Can We Talk?
With global conflicts spiraling and another deeply divided election upon us, an emphasis on constructive dialogue techniques is giving students and staff members alike more effective modes of reaching meaningful understanding and empathy amid disagreement.
Race. Religion. Free speech. Even on Wesleyan’s highly engaged campus, these topics can seem too charged to touch in the current climate. Having civil conversations about controversial issues is especially challenging now, with an ongoing war in the Middle East and with a critical national election at home.
Yet, there may be no better time or place for people to learn how to engage in difficult dialogues. “For many Wesleyan folks, after they graduate, they’ll go into communities that will be more homogeneous than what we have here,” said Vice President for Student Affairs Mike Whaley. The campus “can be a challenging environment for that reason. But it also provides a lot of opportunity for folks to discuss issues, both large and small, with people who are coming from different perspectives on them.”
Last year, Whaley partnered with Provost and Senior Vice President for Academic Affairs Nicole Stanton to lead an effort to tackle one of the most difficult conversations—about the Middle East conflict and campus protests. In the spring, a group of administrators, faculty, staff, and students met over several days to discuss student protest activities, including an encampment. That intense work was a key step in a broader, campus-wide endeavor to practice civil disagreement and dialogue.
During the negotiations, the group worked diligently to listen to each other’s views, with support from a trained mediator, Visiting Assistant Professor of Public Policy at the Allbritton Center for the Study of Public Life Stephan Sonnenberg.
“One of the first things that he had us do before we got into the issues and substance of the demands and the discussions and so forth, is he asked everybody in the room to really reflect on the values that we were bringing to the conversation,” Whaley said.
Those values included a deep love for Wesleyan and a shared desire to help the institution fulfill its mission.
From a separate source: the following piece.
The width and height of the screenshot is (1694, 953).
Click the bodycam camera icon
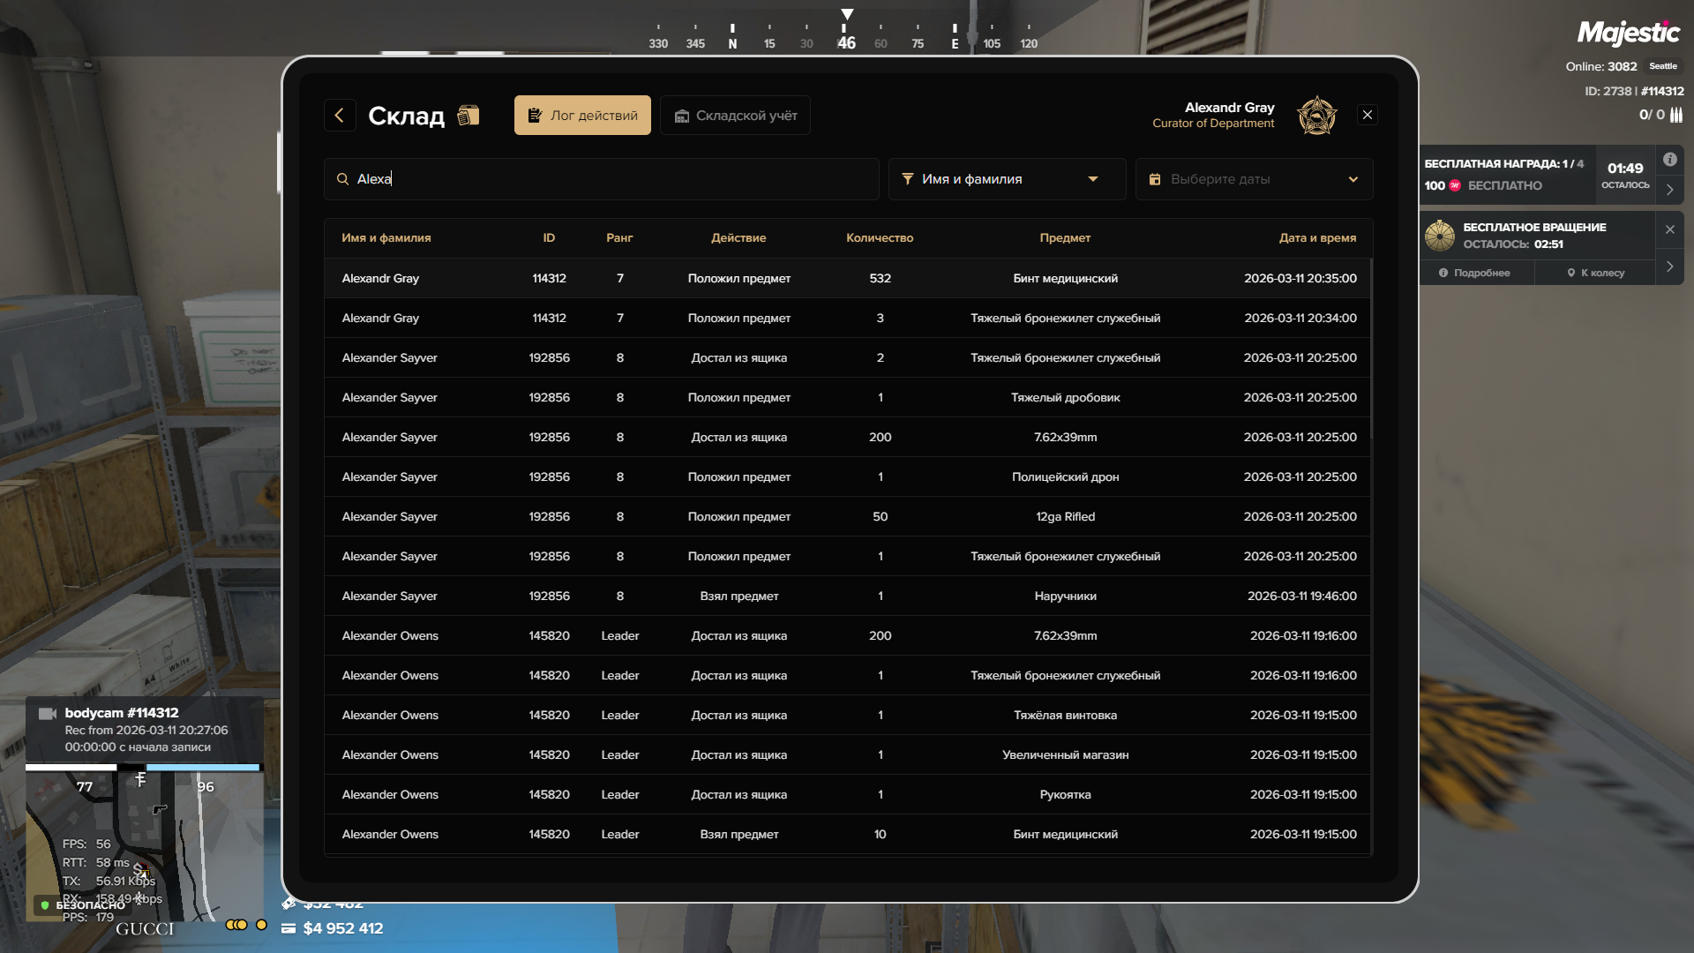tap(48, 713)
Whenever the conversation got difficult, the mediator reminded them of those values. “I found that a really useful technique when you know frustrations run high, or when we seem to be talking in circles around some things [was] to remember that everybody in the room was coming at what we were talking about from that common ground,” he said. “Once you find some common ground, it’s easier to listen for more of it and work together to discover more of it.”
Wesleyan is fertile ground for this type of engagement. “I see our students by and large as being pretty inquisitive and interested in hearing from others in the community,” said Whaley. “It’s a community with deeply held beliefs and anytime you have that, you have the associated challenge of listening, I think, intently and in a meaningful way, to people who express views that are different than your own.”
Deconstructing Dialogue
Learning to dialogue across differences was the goal behind Associate Professor of Sociology Robyn Autry’s efforts to bring two new courses to campus. In the weeks following the October 7 attack in Israel, Autry wanted to engage students in a novel way that would go beyond usual campus activities such as organizing reading groups and inviting speakers.
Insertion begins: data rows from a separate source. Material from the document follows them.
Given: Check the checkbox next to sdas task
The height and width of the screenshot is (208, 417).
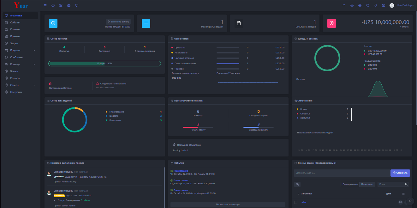Looking at the screenshot, I should coord(296,202).
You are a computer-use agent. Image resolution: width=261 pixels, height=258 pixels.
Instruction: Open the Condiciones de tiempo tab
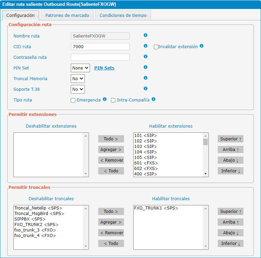click(123, 15)
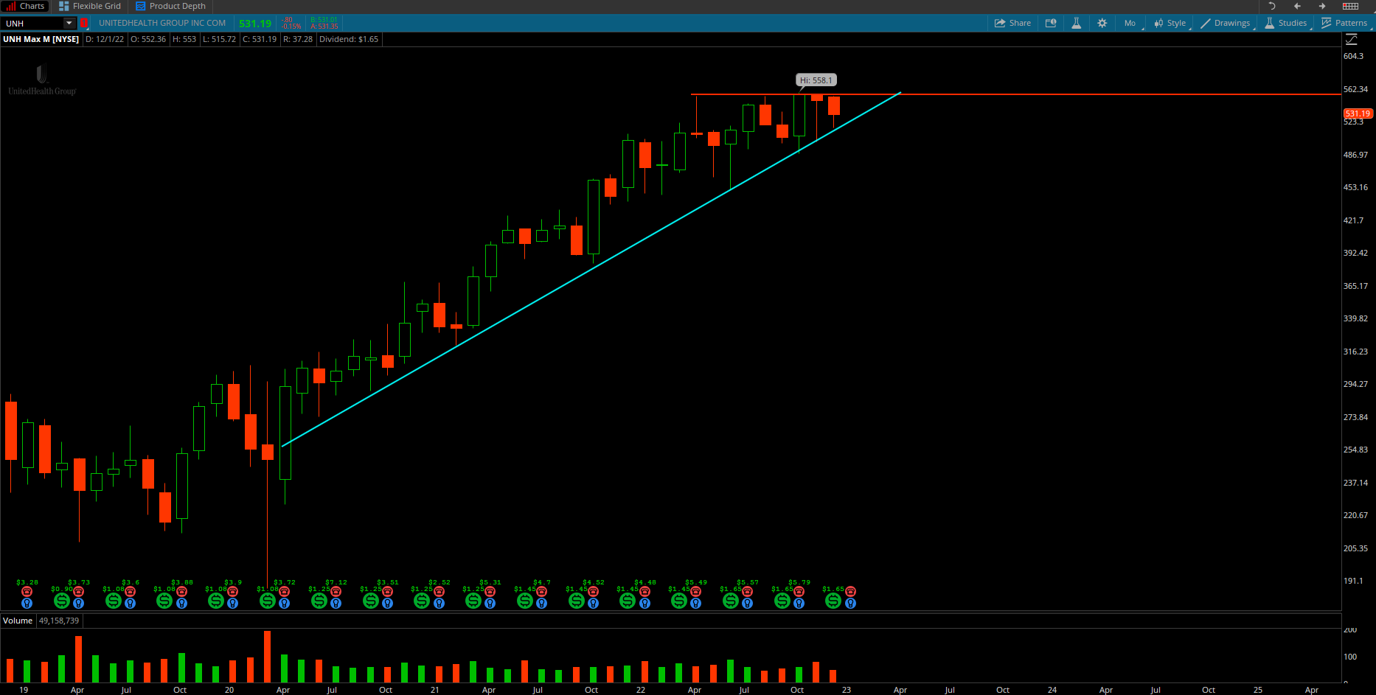
Task: Click the back arrow navigation icon
Action: coord(1297,6)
“I wanted to do something different,” said Autry, who is also faculty director at the Allbritton Center for the Study of Public Life. “By the end of October there were a lot of student protests spreading on different campuses across the country and people were struggling to talk to each other—here, too.”
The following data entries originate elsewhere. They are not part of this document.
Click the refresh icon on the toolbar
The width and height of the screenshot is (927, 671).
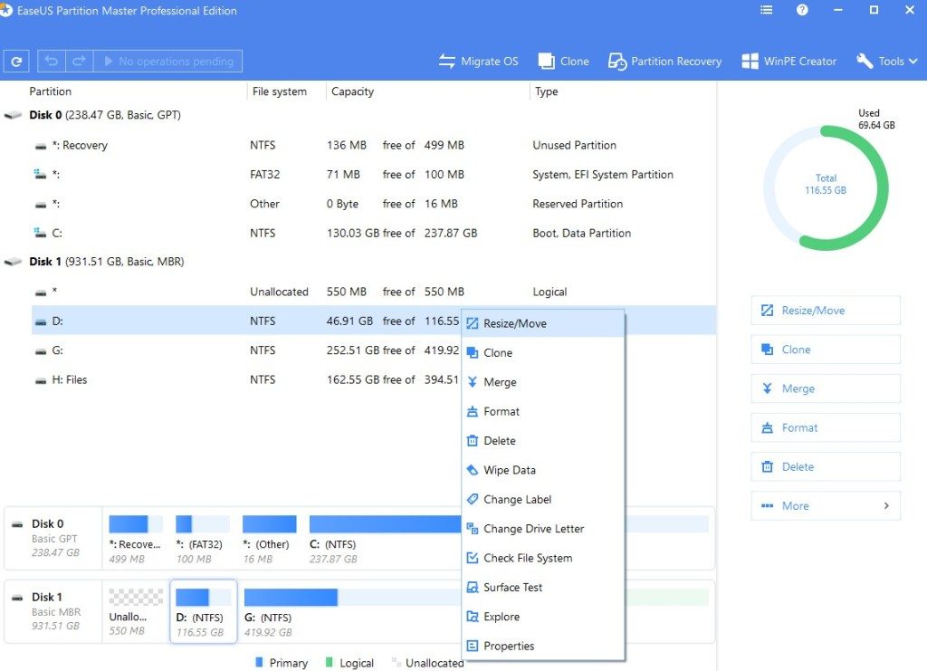point(16,61)
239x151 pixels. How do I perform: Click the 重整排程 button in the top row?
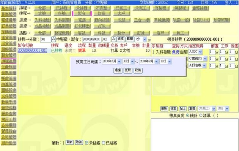point(200,8)

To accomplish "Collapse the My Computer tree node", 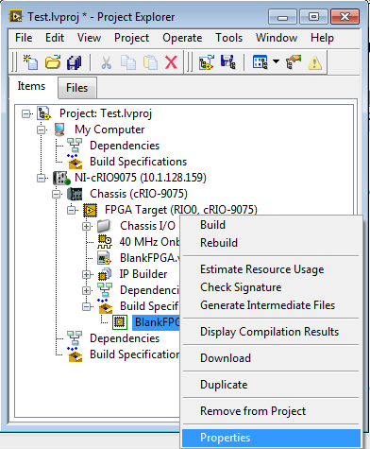I will click(41, 130).
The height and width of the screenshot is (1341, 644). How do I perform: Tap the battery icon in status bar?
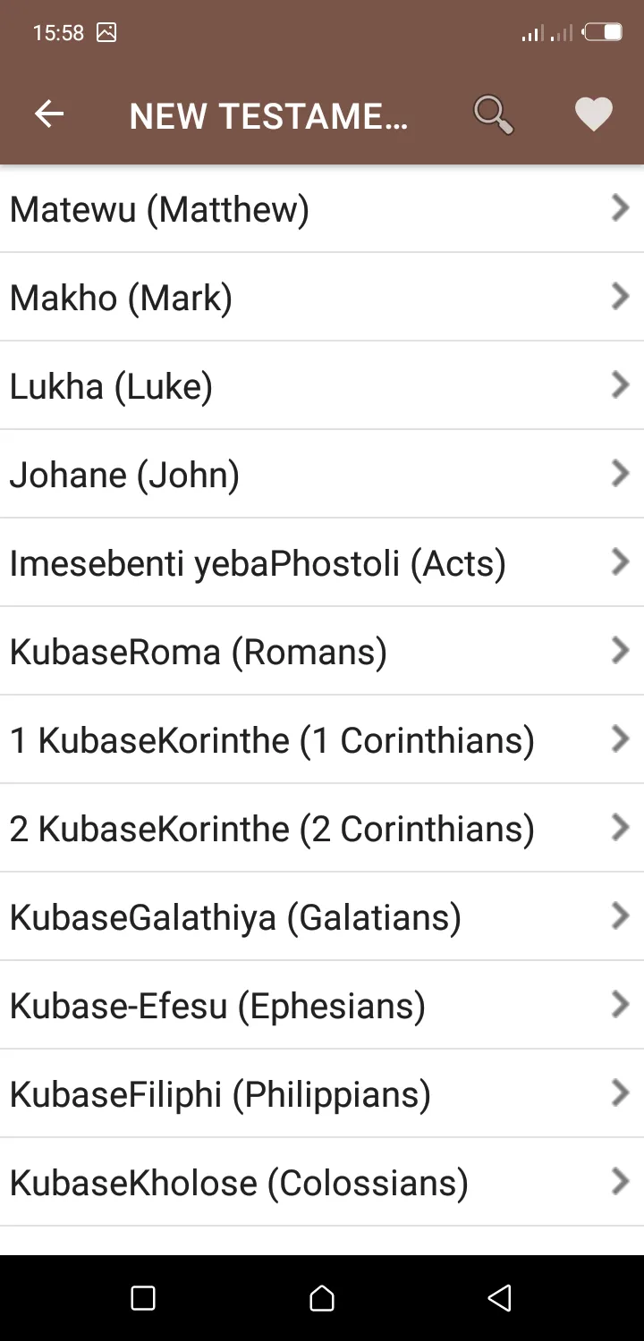tap(602, 33)
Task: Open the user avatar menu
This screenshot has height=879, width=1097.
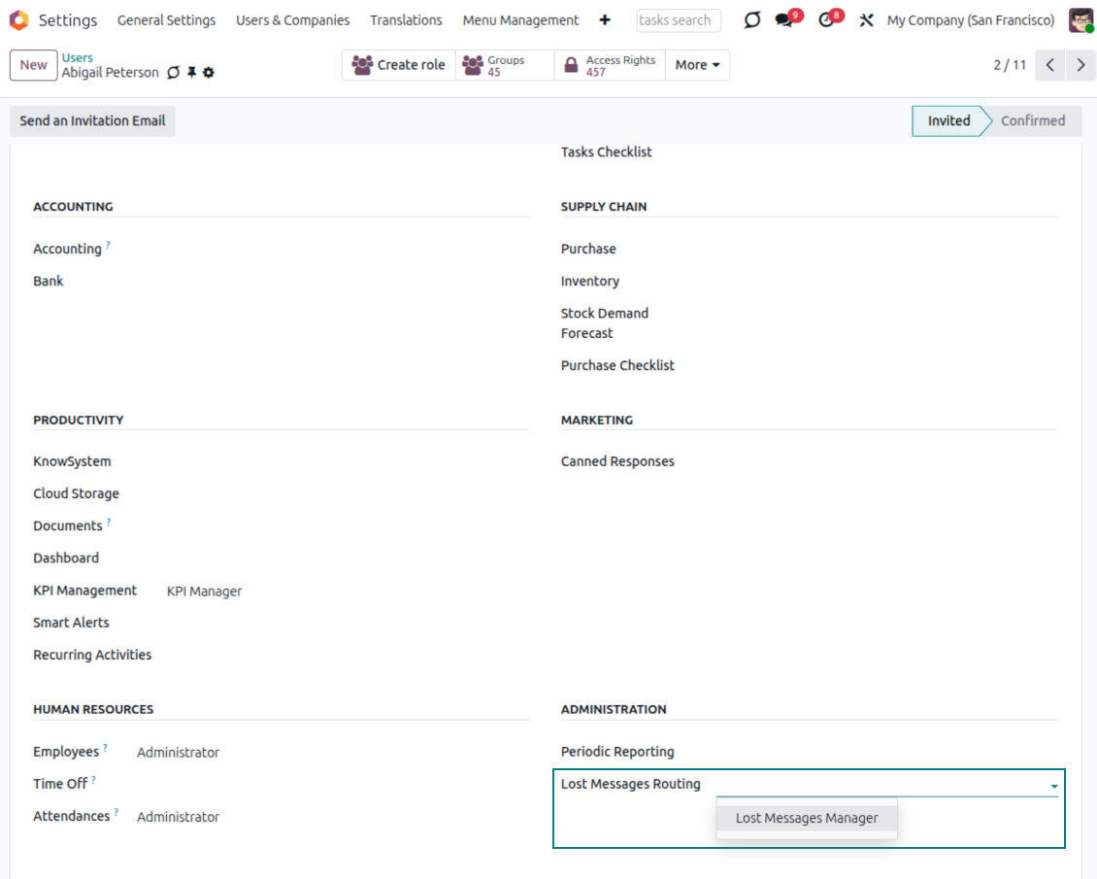Action: click(x=1080, y=20)

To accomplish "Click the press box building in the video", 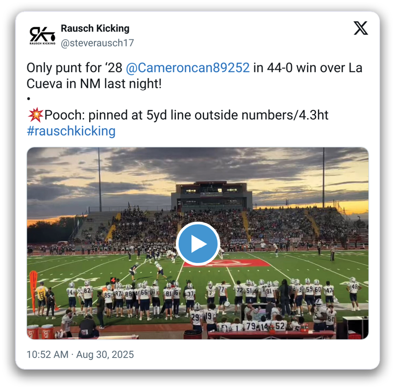I will tap(211, 196).

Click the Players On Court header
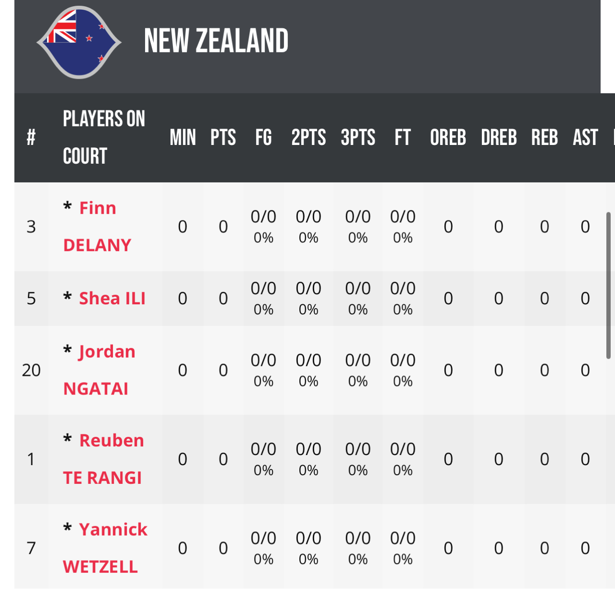104,138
Autry researched programs at other campuses and settled on the Intercollegiate Civil Disagreement Partnership (ICDP), a consortium of five U.S. colleges and universities, including Harvard. To promote dialogue, the partner institutions offer a fellowship program that helps students develop skills “to facilitate conversations across political difference; and create spaces for civil disagreement to flourish on college campuses.”
To bring ICDP’s programming to Wesleyan, Autry initiated a search for a postdoctoral fellow with expertise in dialogue. As the Civil Disagreement and Dialogue Fellow, Cassie Finley is teaching two classes this fall: one for Residential Life student leaders called “Let’s Talk: Civil Disagreement and Dialogue,” and a second class for first-year students.
With the courses, Autry hopes to provide students with the knowledge and skill to engage in productive dialogue now and in their future lives off campus. “I thought that it would be useful if we worked on how to talk across some of those differences more so than finding programming that would just attract like-minded people,” Autry said. “I thought it would be good if we didn’t just stay in our little echo chambers, but what if we really tried to get ourselves to talk about things that are difficult—and without yelling or ripping each other’s faces off?”
In one class, the student leaders acted out a scripted skit with a few of them playing the role of panelists in a mock debate about homelessness. In another class, they got into a heated conversation about cultural appropriation, said Sage Saling ’26, a house manager at Farm House. That discussion was the most “high stakes” one they had had, she said, because understanding of cultural appropriation differed based on where students were from, including international students.
“It was probably the most tense it’s gotten,” Saling said. But despite initial discomfort and differing opinions about the topic, the student leaders were able to engage in that discussion civilly. “It was really impressive and made me feel confident in ways to take on dialogue that maybe feels a little bit uncomfortable to begin with.”
Taking the course has also helped Saling better cope with confrontation, which can make her anxious, she said. “Those classes helped me find grounding in [the fact] that confrontation is not necessarily conflict. It’s not necessarily active disagreement. Confrontation can be misunderstanding. Confrontation is sort of a space of exploration,” she said. “Switching the way that I view confrontation has made me feel a lot more comfortable with it and has equipped me with better skills for my job and I think will serve me outside of the context of my job.”
At the end of the seven-week course, student leaders like Saling will use what they have learned with their residents, said Finley. “They’re going to be developing projects to take into their residence halls to have facilitated conversations with their residents to practice some of these facilitation skills, and also to help the other students at Wesleyan have more practice within the community of their residence halls to engage in these difficult conversations.”
Conversation and Common Ground
Vice President for Equity and Inclusion Willette Burnham-Williams sees an opportunity for Wesleyan to do more to teach listening skills that were once taught in debate classes. “I was taught you don’t listen for the argument; listen to understand. Listen for empathy. Listen for what you have in common with one another, rather than how you’re going to get to the gotcha moment,” she said.
Under Burnham-Williams’s guidance, the Office of Equity and Inclusion is working with Allbritton Center, the Office of Religious and Spiritual Life, and Academic Affairs to create more trainings for the community. “One of the things we can do at Wesleyan is create more opportunities to teach those skills. I think we have the ideal space, being who we are as the institution that was and is to teach from this pragmatic liberal institutional mindset,” she said.
“We live in a world where confrontation is just all over the place,” said student leader Saling. “I think confrontation is where discomfort can exist, and as we’ve talked about in the course, discomfort is where you learn.”